First, it seems that EPIC is concerned about the fact that the government will read and record social media posts by people who state publicly (on social media) information about themselves.
In news reports and a Federal Register notice, the DHS has stated that it will routinely monitor the public postings of users on Twitter and Facebook.
I’m sorry, are there any other public utterings, postings or information publication that the government should not read? There is, after all, a Library of Congress, in which the government keeps copies of, you know, published thoughts, ideas, concepts and materials – even social media posts.
From the Library of Congress (which keeps all publicly tweeted stuff):
Twitter is part of the historical record of communication, news reporting, and social trends – all of which complement the Library’s existing cultural heritage collections. It is a direct record of important events such as the 2008 U.S. presidential election or the “Green Revolution” in Iran. It also serves as a news feed with minute-by-minute headlines from major news sources such as Reuters, The Wall Street Journal and The New York Times. At the same time, it is a platform for citizen journalism with many significant events being first reported by eyewitnesses.
This is, you understand, the government saying this. Should it stop?
What about the government or its agents remembering the contents of advertising billboards along the highway? I’m exaggerating to make a point, obviously, but what EPIC seems to be saying is that information which people place on public fora should not be examined or stored by the government. From the lawsuit:
Social media users routinely provide sensitive and personal information in their online communications…Social media users have no reason to believe that the Department of Homeland Security is tracking their every post…
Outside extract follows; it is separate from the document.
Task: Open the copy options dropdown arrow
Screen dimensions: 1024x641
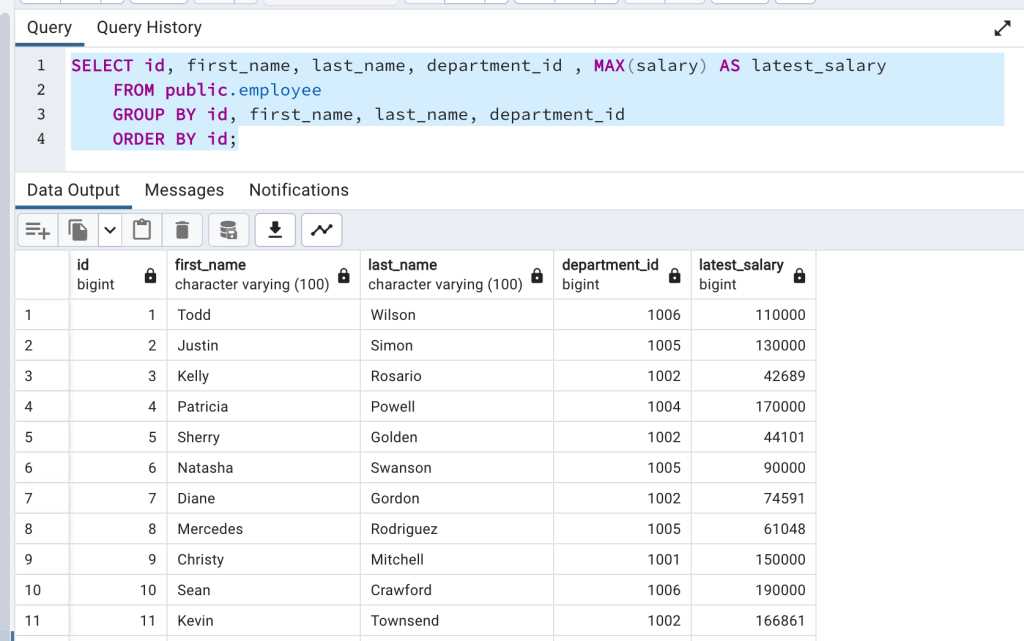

We agree, and we disagree. We agree that people say the darndest things on social media. But to say that they have no idea the DHS is tracking every post is a little disingenuous. The DHS is not tracking every one of “their” posts, it’s tracking every post in general. This is akin, we believe, to holding a driver license checkpoint of every car on a given road – not singling anyone out but seeking information from everyone.
Also, if you’re stupid enough to say it in public, isn’t the government entitled to be stupid enough to read and record it and if proper, use it to interrogate or prosecute you? How many people have been arrested because they bragged on Facebook about crimes they committed? How many fugitives have been located thanks to their loudmouthed, if ill-advised, social media strategies?
Now, we will admit that EPIC have a good point about fictitious user names:
The agency plans to create fictitious user accounts and scan posts of users for key terms. User data will be stored for five years and shared with other government agencies.
This is, as we’ve said elsewhere, an issue. There are terms of service on most social media sites which prohibit this. And it’s against the rules of certain agencies to pose as someone else. However, we don’t believe – and we’ve discussed this with lawyers – that this invalidates a program to gather open source information publicly posted to social media sites.
In any event, the lawsuit is a good read and is an important milestone in the development of a sensible framework of ground rules in a rapidly changing environment. We applaud EPIC for sticking to its guns and holding DHS as accountable as the law permits.